BEGIN EXTRACTED ENTRIES

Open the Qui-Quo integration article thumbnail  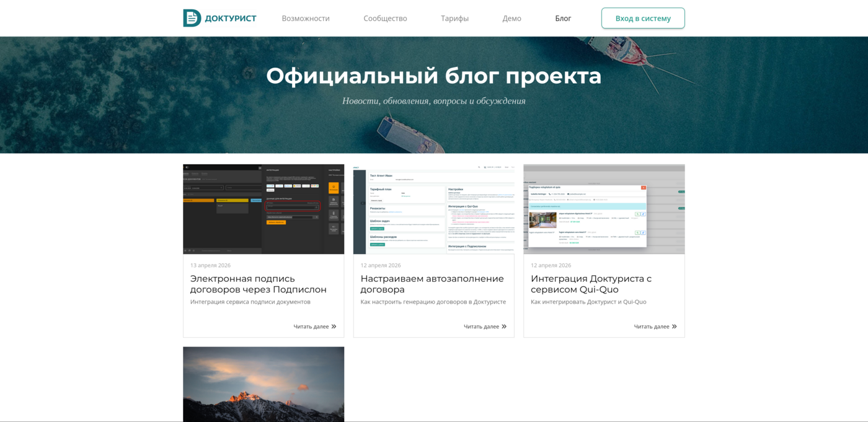click(x=604, y=209)
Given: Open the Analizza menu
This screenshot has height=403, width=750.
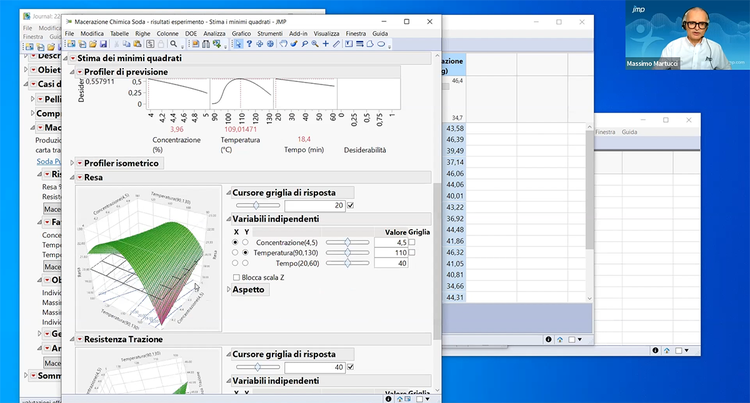Looking at the screenshot, I should 213,33.
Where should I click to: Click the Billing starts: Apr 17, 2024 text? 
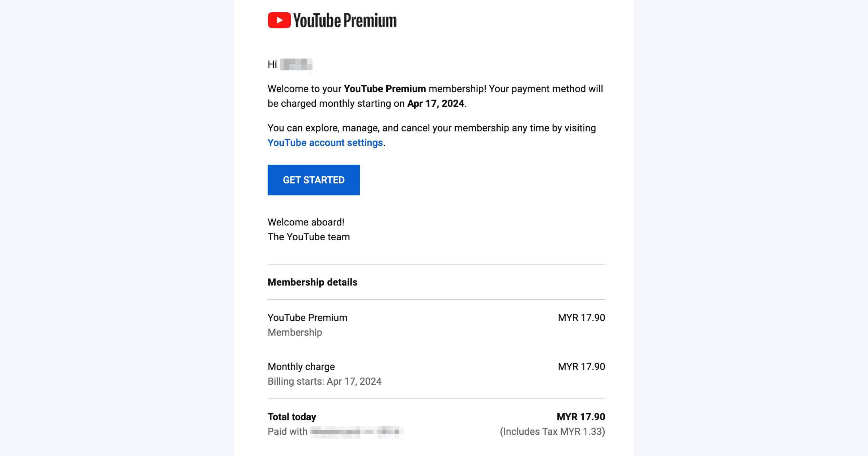pyautogui.click(x=324, y=381)
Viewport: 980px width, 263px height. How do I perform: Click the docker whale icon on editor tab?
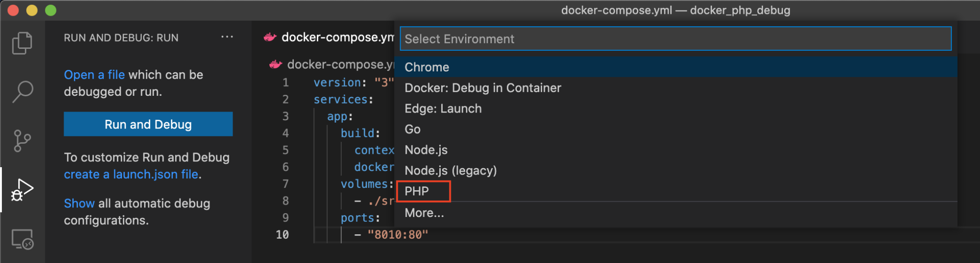tap(270, 37)
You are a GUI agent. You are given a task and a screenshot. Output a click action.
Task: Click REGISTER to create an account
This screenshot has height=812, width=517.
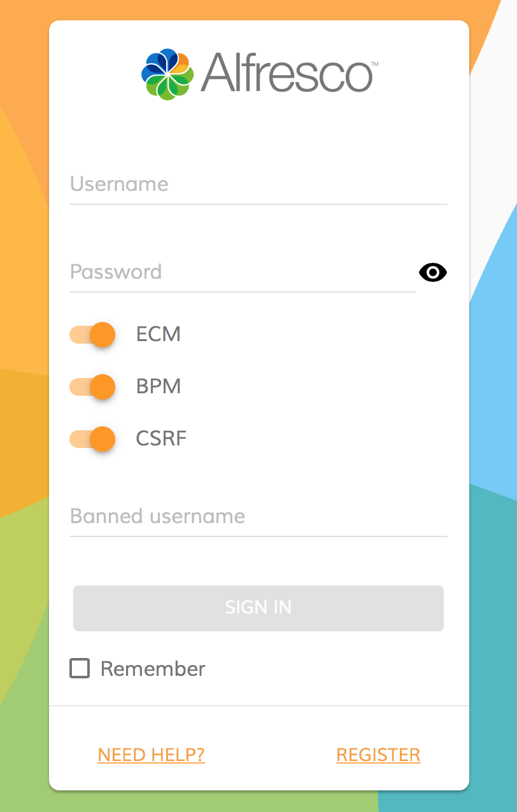point(378,754)
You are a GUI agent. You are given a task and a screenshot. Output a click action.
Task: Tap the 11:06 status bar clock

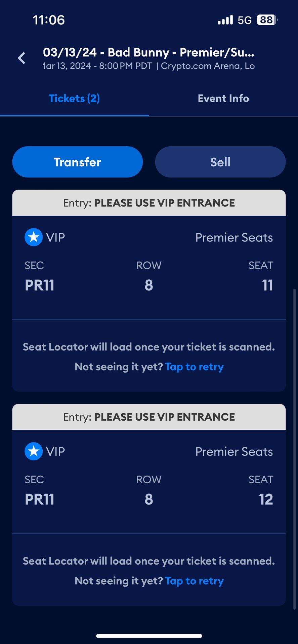pyautogui.click(x=49, y=20)
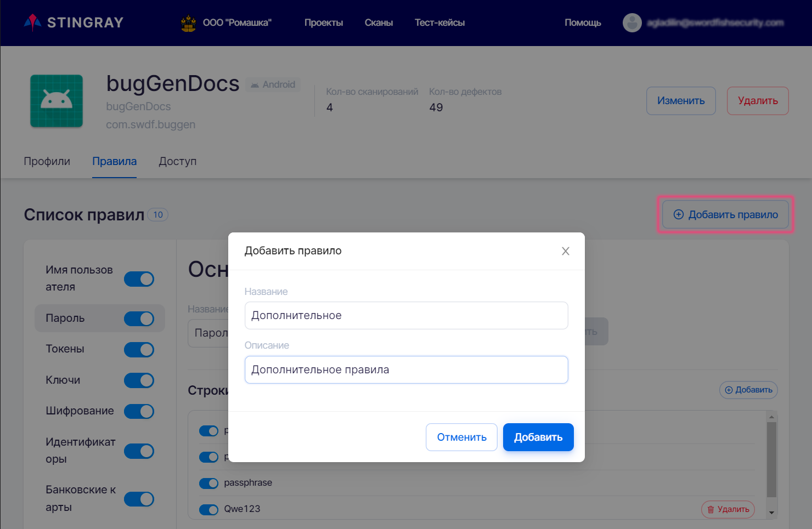Click the Stingray logo icon
This screenshot has height=529, width=812.
tap(33, 22)
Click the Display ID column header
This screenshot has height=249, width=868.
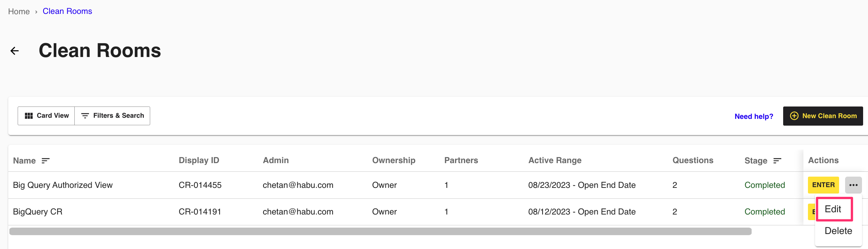click(199, 161)
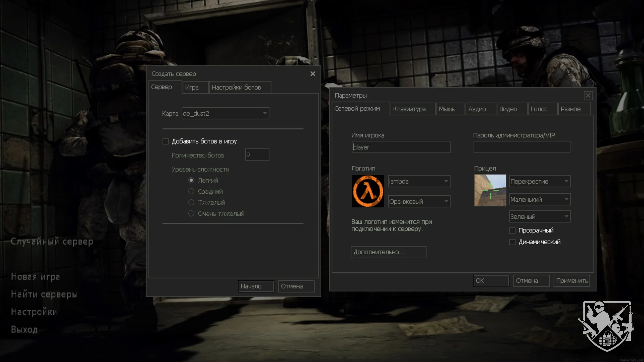The width and height of the screenshot is (644, 362).
Task: Close the Параметры window
Action: pos(588,96)
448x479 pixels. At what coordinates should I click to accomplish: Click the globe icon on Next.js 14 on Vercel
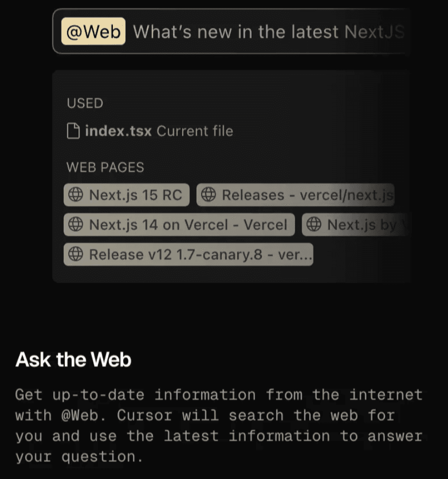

END EXTRACTED ENTRIES

> **WHAT YOU NEED TO DO**: An acceptable answer holds exactly the lines from the one with "This screenshot has height=812, width=517." through the end of the entries above, both ends kept, and no pictures at all.

> **WRITTEN SOLUTION**:
This screenshot has height=812, width=517.
point(378,754)
You are a GUI agent. You are given a task and a screenshot. Output a click action.
Task: Tap the 11:06 status bar clock

pyautogui.click(x=49, y=20)
Click the Stingray logo icon
This screenshot has height=529, width=812.
tap(33, 22)
Click the Display ID column header
This screenshot has height=249, width=868.
click(199, 161)
The width and height of the screenshot is (644, 362).
Task: Close the Параметры window
Action: pos(588,96)
448x479 pixels. At what coordinates should I click to accomplish: Click the globe icon on Next.js 14 on Vercel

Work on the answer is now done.